Massacre du 28 septembre : blessé par balle, Mamady Condé raconte sa mésaventure

L’homme âgé d’une quarantaine d’années qui a porté plainte contre Dadis et ses hommes, déclare avoir reçu une balle à la poitrine. Devant le tribunal criminel de Dixinn, Mamady Condé revient sur la journée noire du 28 septembre 2009. Lisez son témoignage…

“Le matin du 28 septembre, à 7h, on était au travail. Je suis parti au café avec mon ami à Kénien. Je lui ai dit que je vais partir au stade, mais je vais chez moi à Hamdallaye et qu’après là-bas, j’irai au stade. Arrivé au niveau du carrefour Concasseur, j’ai vu une foule et j’ai suivi cette foule pour aller au stade.

A Dixinn Terrasse, nous avons trouvé Tiégboro. Il était en train de sensibiliser les gens en leur demandant de retourner chez eux. Il y a quelqu’un dans la foule qui a répondu Tiégboro en disant : ‘il ment, allons-y’. Il a insulté ce dernier. Je l’ai dépassé et je suis rentré au stade. 

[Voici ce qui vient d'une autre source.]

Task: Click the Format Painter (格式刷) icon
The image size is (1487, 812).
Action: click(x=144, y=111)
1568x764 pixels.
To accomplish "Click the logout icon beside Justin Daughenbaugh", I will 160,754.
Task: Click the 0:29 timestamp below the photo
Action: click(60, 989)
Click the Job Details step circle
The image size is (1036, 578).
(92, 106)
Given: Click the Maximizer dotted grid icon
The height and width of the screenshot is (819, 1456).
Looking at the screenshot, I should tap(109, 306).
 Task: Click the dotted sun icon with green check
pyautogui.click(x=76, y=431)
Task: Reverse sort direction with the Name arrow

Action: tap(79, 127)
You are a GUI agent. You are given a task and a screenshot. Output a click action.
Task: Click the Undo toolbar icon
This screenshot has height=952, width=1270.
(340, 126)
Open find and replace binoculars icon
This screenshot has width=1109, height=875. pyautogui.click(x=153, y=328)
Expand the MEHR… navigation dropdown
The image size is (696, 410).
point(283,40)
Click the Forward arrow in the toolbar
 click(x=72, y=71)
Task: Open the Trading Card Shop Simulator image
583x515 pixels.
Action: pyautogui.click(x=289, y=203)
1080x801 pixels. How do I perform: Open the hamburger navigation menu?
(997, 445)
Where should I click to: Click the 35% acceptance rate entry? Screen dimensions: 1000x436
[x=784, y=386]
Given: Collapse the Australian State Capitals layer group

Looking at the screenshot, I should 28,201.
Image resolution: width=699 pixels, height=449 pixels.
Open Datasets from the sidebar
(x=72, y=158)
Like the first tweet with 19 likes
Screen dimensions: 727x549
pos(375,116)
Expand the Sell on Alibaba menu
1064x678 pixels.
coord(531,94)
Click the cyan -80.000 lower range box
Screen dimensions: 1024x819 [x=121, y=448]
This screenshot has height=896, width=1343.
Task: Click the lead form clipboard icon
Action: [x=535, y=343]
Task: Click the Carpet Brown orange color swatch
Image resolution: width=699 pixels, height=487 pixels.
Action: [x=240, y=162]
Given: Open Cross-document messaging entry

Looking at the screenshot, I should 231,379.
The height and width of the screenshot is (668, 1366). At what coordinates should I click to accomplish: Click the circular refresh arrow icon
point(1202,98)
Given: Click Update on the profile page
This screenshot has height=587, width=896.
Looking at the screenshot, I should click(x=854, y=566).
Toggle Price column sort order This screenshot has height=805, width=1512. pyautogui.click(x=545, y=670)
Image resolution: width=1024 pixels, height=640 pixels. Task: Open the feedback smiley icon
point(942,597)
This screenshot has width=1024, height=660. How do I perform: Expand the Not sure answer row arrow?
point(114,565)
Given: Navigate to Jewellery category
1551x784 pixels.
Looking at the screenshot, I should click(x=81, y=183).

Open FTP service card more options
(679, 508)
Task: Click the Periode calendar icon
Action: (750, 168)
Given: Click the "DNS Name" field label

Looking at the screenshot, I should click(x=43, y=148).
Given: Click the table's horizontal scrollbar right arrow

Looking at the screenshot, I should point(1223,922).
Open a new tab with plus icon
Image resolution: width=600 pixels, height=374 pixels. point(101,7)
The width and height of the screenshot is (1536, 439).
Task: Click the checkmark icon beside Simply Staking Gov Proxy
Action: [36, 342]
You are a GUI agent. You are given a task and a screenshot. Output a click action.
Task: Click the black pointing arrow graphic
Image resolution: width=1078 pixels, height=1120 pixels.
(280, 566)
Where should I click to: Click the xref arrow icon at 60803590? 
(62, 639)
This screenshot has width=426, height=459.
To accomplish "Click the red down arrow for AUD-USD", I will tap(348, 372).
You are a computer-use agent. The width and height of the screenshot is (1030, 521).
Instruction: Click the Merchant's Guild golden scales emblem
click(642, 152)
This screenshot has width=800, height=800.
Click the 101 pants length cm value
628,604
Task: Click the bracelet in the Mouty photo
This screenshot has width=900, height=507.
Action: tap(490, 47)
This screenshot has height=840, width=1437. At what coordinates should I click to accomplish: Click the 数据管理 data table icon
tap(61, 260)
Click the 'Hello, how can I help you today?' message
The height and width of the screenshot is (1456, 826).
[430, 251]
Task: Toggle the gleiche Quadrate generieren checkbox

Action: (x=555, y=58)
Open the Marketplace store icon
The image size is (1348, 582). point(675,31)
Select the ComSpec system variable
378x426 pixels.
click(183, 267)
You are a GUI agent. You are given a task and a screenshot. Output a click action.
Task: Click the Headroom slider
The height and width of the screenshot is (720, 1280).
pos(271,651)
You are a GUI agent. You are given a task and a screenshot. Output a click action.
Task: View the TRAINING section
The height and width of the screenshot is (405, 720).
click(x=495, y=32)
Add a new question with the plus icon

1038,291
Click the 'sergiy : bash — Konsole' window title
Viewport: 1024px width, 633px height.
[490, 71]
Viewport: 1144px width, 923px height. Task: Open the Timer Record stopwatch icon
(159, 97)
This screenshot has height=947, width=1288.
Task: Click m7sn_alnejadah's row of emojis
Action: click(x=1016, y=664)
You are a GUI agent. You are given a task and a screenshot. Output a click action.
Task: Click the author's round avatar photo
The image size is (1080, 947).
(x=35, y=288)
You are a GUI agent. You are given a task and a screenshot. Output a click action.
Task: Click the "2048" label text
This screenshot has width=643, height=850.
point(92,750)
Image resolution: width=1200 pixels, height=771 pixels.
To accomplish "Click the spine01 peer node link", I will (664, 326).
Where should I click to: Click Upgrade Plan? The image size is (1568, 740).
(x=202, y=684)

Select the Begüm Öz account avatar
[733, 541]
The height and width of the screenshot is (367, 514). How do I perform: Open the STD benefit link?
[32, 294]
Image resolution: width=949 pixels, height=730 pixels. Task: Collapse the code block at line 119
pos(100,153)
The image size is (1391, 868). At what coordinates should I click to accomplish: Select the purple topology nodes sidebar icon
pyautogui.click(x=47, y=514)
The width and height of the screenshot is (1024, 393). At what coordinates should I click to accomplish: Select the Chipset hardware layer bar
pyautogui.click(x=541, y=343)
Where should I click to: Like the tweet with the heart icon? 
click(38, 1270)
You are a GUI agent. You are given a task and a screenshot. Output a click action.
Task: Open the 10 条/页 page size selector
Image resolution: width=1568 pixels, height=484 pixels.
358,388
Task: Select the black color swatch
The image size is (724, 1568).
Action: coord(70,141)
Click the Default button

Vers 11h, ma maman m’a appelé pour me demander de quitter le stade, sinon elle va me maudire. Donc de là-bas, je me suis retourné. En sortant de la cour du stade, j’ai entendu des cris. J’ai escaladé le mur, mais je n’ai pas pu atteindre le portail. J’ai réussi à sortir de la cour du stade. Je suis venu jusqu’au niveau de la petite station qui se situe vers Oasis. Là-bas, on a rencontré les gendarmes. Eux, ils ont tiré sur nous. Ils ont tiré sur 4 personnes, la balle m’a transpercé. Elle m’a atteint au niveau de la poitrine pour ressortir au dos. Les citoyens sur place nous ont pris là-bas pour nous envoyer dans une cour située dans le quartier. Une ambulance est venue nous chercher. On était à terre, il y avait un blessé que les gens avaient mis dans l’ambulance. Mais Pivi est venu tomber sur cette scène. Il a dit : ‘Non, vous ne montez pas. Qui vous a dit de sortir ? Est-ce que ça n’a pas été dit de ne pas sortir ?’. Les populations et les travailleurs de la Croix-Rouge l’ont supplié. On est restés sur place pendant 15 minutes. Le colonel Pivi a fini par accepter et on a été transportés à l’hôpital Donka. Il y avait un docteur là-bas que je salue, Dr Kaba. Il s’est très bien occupé de moi. Il m’a dit : ‘si tu n’arrivais pas ici dans 10 minutes, tu allais mourir. Parce que là où on nous avait pris, j’avais perdu assez de sang, je ne voyais plus maintenant. Lui, il s’est occupé de moi pendant une semaine. Même le jour où Dadis est venu nous rendre visite, je n’ai pas tellement remarqué ça.

Je dois préciser que quand je sortais du stade, j’ai reconnu Toumba, il rentrait au stade. J’ai également reconnu les colonels Tiégboro et Pivi au stade. Toumba poussait les gens pour rentrer au stade. Tiégboro sensibilisait les gens en disant qu’ils ne doivent pas rentrer dans le stade et qu’ils doivent retourner à la maison. Pivi disait aux agents de la Croix-Rouge rouge de nous débarquer de l’ambulance, de ne pas nous envoyer à l’hôpital. Lui et ses gardes du corps, ils étaient 4 personnes, mais ce n’est pas eux qui ont tiré sur nous. Ce sont des gendarmes qui ont tiré sur moi. Jusqu’à présent, je n’ai pas encore retrouvé ma santé. Et je suis là pour demander justice”.